Gökdelenleriyle ünlü kimilerine göre, lüks yaşamın hüküm sürdüğü Hong Kong'un toplumda saklı kalmış kesimini oluşturan en yoksulların evleri bu kafes gibi bölmeler.
Reutrestarafından fotoğraflanan ve dünyayla paylaşılan görüntüler, Hong Kong'da tabut benzeri evlerde yaşamak zorunda kalan insanların trajedisini gözler önüne serdi.
Günden güne yükselen ve astronomik rakamlara varan ev fiyatları ve kiralar, ödeme güçleri her geçen gün daha da düşen çok sayıda insanı mikro-evlerde yaşamaya mahkum etti.
Yoksul mahalleler, son yıllardar artan talep nedeniyle bu tür "bölünmüş” ev tipiyle tanışmıştı. Ev sahiplerinin normal evleri ‘bölmek' yoluyla daha fazla kiralık ev yaratmaları esasına dayanan bu yöntem, mevcut evleri 3 metre kare ile 10 metre kare arasındaki değişen kutucuklara dönüştürdü.

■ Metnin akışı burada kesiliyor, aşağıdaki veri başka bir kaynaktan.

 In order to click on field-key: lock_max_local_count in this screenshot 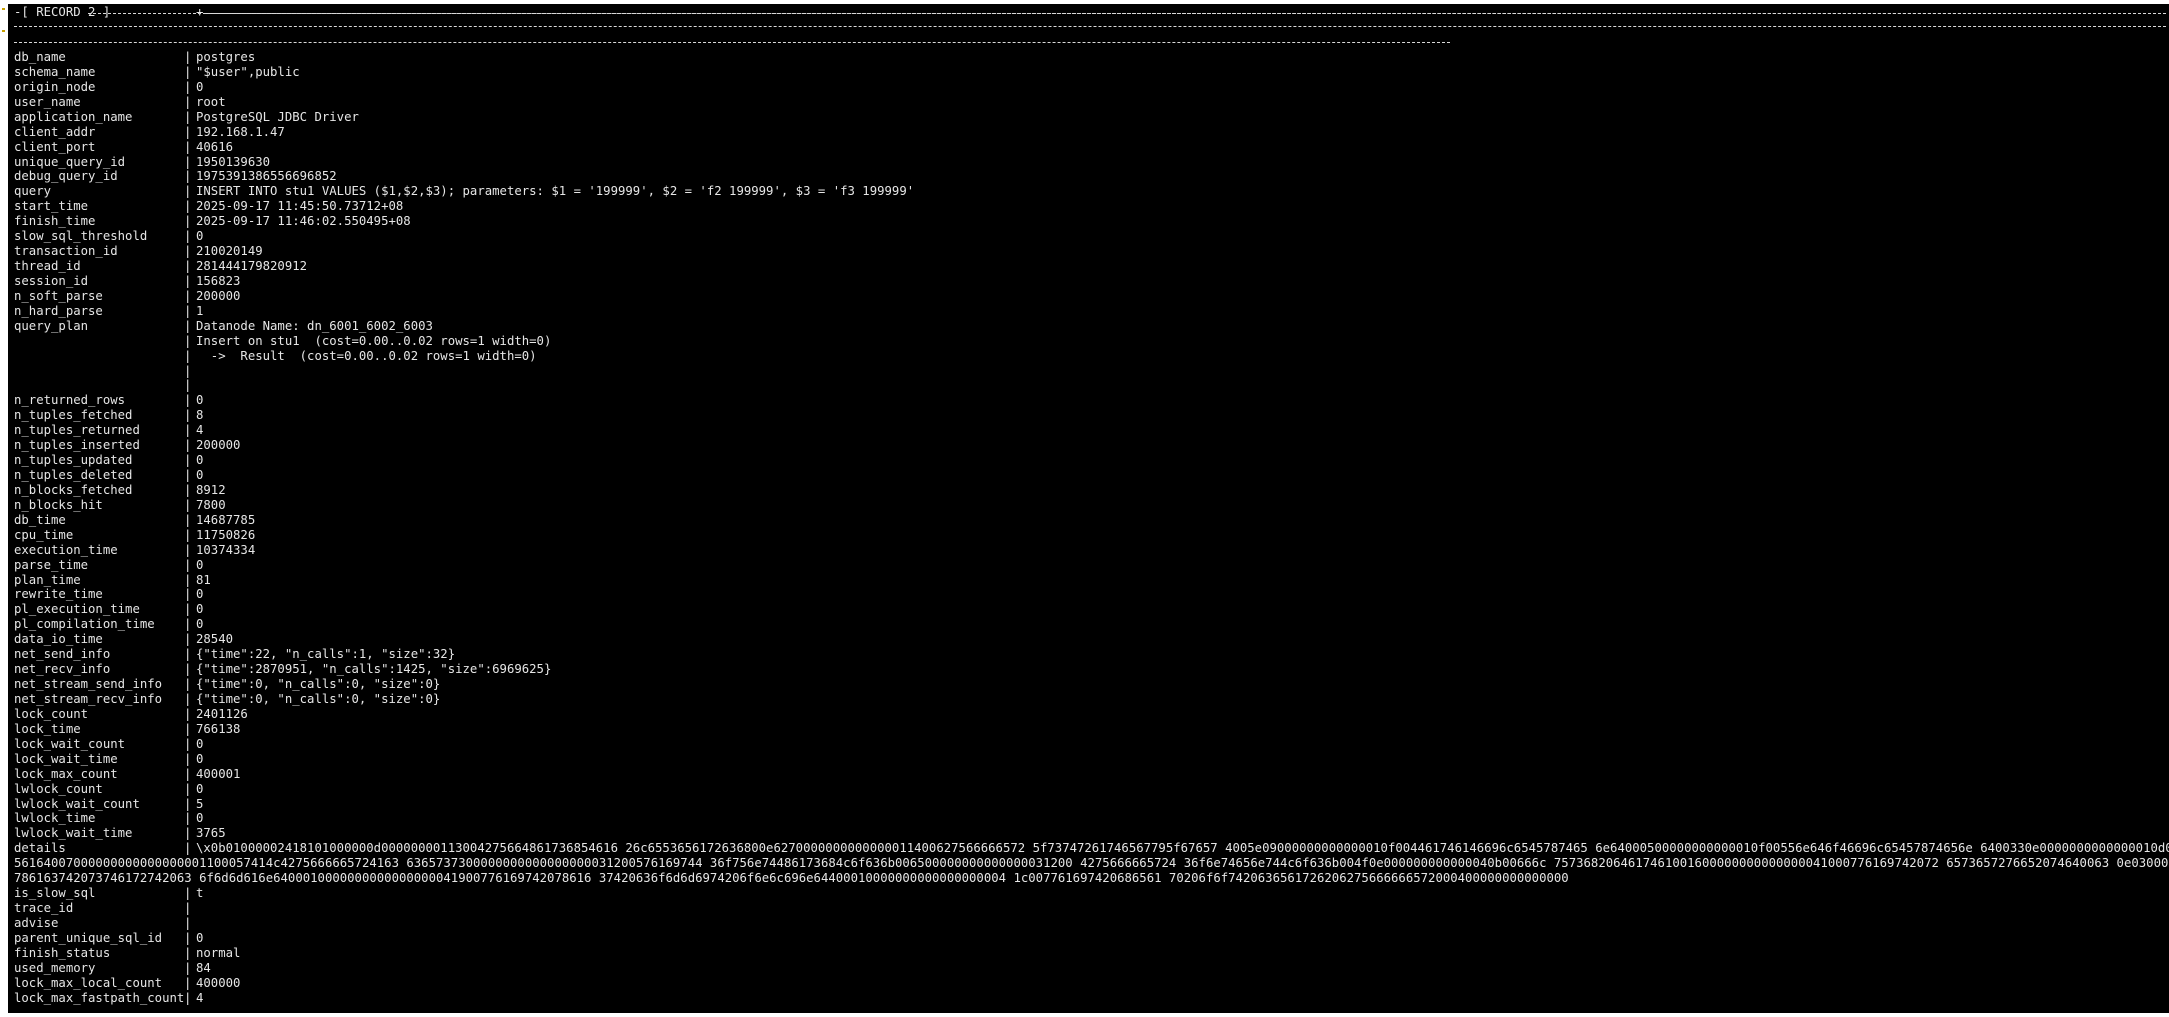, I will do `click(88, 982)`.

Mutfağı olmayan, tuvaletin ortak kullanıldığı, bir yatak ebatındaki bu kafeslerin aylık kirası 160 dolar civarında. Yani şehrin en ünlü bölgesindeki kira fiyatlarıyla yarışıyor.

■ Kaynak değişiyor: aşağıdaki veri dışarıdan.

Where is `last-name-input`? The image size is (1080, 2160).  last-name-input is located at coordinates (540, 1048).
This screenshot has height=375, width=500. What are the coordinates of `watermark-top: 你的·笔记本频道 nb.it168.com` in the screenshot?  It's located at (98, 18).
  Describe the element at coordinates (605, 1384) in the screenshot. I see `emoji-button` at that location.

3 buçuk metrekarelik bu kafes evlerde 100 bin dolayında kişi barınıyor. Şanslı sayılan bir bölüm ise hücre tipi küçücük odalar bulabiliyor.
Şehrin en düşük gelir grubunun kaldığı, yıkık ve metruk evler yenilenmiyor ve kafes yatakları kiralayabilen yoksullar için hayat git gide daha da zor hale geliyor.
Bazen üç ya da 4 kişinin yaşamak zorunda kaldığı bu klostrofobik evler, normal kiralara yetişemeyen kent halkı için son çare olmuş durumda.
Dünyanın en pahalı evlerinin bulunduğu kentte konutların metrekaresi bin dolara satılırken, otopark fiyatları bunu solluyor. Öyle ki bir süre önce kent merkezinde bir araçlık park yeri 387 bin dolara alıcı buldu.
Kentte 1 milyon dolayında kişi yoksulluk sınırının altında yaşıyor ve kafes tipi barınakların sayısı gün geçtikçe artıyor.